素直に誉めてくれるウィンディさんと半ば呆れるダスティさん。


「美味しいお肉が食べたいじゃないですか~」

「ああ、確かに、タイラントボアは旨いな!ダイアーウルフは筋張っててイマイチなんだが」

「ダイアーウルフもしっかり煮込めば柔らかく食べれますよ。薪代掛かるのは難点ですけど」


三日間くらい煮れば、牛スジの煮込とかみたいに、味が染み込んでトロリとしたお味に。

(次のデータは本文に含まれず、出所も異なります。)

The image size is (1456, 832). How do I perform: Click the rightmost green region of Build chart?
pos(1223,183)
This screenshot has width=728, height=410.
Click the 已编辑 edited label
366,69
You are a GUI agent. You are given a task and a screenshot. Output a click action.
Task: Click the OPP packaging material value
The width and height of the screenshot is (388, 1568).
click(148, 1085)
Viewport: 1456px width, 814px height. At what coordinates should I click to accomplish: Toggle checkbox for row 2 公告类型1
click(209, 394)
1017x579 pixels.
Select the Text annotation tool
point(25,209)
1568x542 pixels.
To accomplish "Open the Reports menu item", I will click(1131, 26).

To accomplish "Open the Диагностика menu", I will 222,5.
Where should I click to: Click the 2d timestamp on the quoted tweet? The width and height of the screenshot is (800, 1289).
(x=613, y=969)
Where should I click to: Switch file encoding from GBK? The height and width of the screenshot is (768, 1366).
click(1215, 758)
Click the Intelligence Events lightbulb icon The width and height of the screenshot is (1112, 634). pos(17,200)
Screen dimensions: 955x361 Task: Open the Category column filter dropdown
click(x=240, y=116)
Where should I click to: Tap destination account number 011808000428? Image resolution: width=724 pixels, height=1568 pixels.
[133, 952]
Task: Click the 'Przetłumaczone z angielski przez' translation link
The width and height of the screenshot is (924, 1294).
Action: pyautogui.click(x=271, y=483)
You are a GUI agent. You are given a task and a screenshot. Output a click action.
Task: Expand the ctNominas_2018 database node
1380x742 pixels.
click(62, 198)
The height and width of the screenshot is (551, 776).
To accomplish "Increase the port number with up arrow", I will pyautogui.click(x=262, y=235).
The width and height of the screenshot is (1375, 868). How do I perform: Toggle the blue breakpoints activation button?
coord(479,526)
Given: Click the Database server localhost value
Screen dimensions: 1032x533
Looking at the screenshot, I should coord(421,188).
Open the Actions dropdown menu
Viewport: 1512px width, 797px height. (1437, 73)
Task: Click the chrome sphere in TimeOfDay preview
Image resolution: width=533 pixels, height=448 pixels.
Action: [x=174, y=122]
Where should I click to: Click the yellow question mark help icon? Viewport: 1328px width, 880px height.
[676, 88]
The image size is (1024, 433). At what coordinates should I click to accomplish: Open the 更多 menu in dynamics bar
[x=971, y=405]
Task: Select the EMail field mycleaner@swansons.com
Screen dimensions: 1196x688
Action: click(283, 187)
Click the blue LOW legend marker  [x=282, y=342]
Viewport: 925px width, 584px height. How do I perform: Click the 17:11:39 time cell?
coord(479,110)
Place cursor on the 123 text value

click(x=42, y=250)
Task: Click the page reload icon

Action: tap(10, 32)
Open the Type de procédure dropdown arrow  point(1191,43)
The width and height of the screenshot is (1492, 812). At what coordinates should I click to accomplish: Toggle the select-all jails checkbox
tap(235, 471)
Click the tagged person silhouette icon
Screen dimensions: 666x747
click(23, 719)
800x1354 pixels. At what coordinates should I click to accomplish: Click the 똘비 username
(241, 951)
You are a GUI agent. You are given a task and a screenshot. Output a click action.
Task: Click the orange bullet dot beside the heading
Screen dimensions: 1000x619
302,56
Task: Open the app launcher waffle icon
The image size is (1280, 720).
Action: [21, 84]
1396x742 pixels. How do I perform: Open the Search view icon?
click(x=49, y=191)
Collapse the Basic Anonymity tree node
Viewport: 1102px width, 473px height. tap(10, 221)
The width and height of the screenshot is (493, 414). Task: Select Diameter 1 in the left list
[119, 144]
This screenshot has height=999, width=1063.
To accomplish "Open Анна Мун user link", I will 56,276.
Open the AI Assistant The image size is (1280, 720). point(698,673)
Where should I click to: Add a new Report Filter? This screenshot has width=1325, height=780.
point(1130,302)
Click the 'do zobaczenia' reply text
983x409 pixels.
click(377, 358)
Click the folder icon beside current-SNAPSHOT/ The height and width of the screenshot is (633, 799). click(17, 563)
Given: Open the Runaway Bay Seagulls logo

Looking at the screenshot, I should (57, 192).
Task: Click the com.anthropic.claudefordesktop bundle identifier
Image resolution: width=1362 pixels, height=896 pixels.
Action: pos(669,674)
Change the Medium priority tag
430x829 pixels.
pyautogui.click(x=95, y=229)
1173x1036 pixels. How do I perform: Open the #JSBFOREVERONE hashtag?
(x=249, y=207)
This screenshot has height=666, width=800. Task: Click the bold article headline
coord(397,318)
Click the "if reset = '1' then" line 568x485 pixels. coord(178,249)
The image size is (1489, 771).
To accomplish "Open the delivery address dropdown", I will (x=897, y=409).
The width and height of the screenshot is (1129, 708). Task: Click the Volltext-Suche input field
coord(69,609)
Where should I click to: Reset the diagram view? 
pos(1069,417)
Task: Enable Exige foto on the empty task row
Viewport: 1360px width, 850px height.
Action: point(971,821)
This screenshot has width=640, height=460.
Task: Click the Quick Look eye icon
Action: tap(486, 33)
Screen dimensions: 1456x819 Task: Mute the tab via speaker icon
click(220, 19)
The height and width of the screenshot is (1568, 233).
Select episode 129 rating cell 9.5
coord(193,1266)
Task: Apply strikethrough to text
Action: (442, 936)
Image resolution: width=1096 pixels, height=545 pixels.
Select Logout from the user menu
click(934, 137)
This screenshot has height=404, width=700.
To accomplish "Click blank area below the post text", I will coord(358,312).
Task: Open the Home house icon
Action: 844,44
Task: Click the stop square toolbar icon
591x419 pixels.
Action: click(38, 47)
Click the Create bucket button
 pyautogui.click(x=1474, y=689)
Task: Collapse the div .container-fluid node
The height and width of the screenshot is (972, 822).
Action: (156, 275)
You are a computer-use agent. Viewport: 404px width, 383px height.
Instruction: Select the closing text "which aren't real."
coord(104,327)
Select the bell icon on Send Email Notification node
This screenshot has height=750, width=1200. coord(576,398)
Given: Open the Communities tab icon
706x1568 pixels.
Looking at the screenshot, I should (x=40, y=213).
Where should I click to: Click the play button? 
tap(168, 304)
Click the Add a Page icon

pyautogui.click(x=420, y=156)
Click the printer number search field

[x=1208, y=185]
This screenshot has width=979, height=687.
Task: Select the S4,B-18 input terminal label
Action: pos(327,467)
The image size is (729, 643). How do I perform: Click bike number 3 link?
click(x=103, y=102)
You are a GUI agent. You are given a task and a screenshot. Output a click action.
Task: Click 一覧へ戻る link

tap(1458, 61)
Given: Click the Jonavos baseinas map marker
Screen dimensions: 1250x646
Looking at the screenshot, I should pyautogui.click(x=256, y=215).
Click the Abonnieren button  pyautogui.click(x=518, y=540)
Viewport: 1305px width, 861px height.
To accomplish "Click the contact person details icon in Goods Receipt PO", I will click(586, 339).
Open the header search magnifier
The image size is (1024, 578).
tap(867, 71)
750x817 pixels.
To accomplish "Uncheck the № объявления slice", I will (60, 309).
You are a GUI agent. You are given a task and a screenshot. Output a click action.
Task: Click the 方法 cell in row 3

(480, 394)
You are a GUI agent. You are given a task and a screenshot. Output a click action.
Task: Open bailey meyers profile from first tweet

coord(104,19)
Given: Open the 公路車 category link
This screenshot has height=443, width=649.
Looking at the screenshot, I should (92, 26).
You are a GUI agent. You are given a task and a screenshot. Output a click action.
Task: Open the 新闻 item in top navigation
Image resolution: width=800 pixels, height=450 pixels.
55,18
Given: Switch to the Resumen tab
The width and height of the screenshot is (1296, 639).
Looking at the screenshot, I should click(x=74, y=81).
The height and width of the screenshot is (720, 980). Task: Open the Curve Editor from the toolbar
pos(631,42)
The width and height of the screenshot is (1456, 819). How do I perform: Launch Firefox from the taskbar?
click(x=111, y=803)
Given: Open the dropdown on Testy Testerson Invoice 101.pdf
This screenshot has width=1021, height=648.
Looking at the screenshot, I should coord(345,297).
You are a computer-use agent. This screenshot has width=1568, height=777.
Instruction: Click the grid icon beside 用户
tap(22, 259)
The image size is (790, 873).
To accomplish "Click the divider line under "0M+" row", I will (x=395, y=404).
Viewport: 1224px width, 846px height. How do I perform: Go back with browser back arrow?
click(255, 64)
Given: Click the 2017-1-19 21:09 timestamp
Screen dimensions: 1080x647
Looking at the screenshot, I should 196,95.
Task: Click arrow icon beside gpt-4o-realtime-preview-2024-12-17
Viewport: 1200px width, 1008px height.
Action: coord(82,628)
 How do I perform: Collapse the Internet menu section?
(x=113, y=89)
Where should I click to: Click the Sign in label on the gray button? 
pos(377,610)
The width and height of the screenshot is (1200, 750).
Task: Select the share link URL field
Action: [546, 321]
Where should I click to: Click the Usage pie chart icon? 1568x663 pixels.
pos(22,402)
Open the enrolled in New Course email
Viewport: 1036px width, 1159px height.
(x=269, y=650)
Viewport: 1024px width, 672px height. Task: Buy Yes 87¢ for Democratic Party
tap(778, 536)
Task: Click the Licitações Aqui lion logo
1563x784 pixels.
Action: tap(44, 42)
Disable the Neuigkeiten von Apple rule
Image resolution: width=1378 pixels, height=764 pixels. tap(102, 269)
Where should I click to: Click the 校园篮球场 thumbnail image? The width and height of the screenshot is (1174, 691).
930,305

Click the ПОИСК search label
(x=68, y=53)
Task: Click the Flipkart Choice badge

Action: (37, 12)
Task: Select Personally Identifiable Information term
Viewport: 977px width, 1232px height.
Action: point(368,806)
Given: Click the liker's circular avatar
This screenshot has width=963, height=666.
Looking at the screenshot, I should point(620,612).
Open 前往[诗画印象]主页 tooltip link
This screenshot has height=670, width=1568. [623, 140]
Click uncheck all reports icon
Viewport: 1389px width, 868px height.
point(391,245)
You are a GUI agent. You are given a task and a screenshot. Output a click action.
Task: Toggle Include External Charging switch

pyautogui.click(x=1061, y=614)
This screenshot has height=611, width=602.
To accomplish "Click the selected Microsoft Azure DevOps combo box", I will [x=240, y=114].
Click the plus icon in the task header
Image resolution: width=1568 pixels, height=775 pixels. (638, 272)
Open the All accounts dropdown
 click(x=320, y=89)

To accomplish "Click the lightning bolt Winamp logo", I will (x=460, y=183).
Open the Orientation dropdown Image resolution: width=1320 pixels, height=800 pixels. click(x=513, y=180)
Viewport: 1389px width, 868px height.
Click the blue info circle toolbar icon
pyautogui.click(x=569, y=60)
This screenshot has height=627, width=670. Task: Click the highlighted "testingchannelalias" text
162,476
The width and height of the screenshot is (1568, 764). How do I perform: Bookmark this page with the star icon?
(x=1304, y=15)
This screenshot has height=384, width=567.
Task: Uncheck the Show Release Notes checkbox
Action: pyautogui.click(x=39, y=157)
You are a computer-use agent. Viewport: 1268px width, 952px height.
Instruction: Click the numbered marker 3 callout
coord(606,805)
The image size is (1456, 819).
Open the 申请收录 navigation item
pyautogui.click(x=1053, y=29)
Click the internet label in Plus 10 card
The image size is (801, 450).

冬場にダイアーウルフの味噌煮込みはうちの定番の一つです。


「ほー、そいつはちょっと興味あるな」

「あー、なんかお腹空いてきちゃったよ!」

「確かに、小腹が空きましたね。片付けて、休憩にしましょうか」


素材として、牙と毛皮を剥ごうというダスティさんに提案して、全て私の収納の中に。

これでお肉が味見出来ると喜んでくれた。



後のダンジョン攻略のライバルになる〈緋色の槍〉との出会いはこんな感じでした。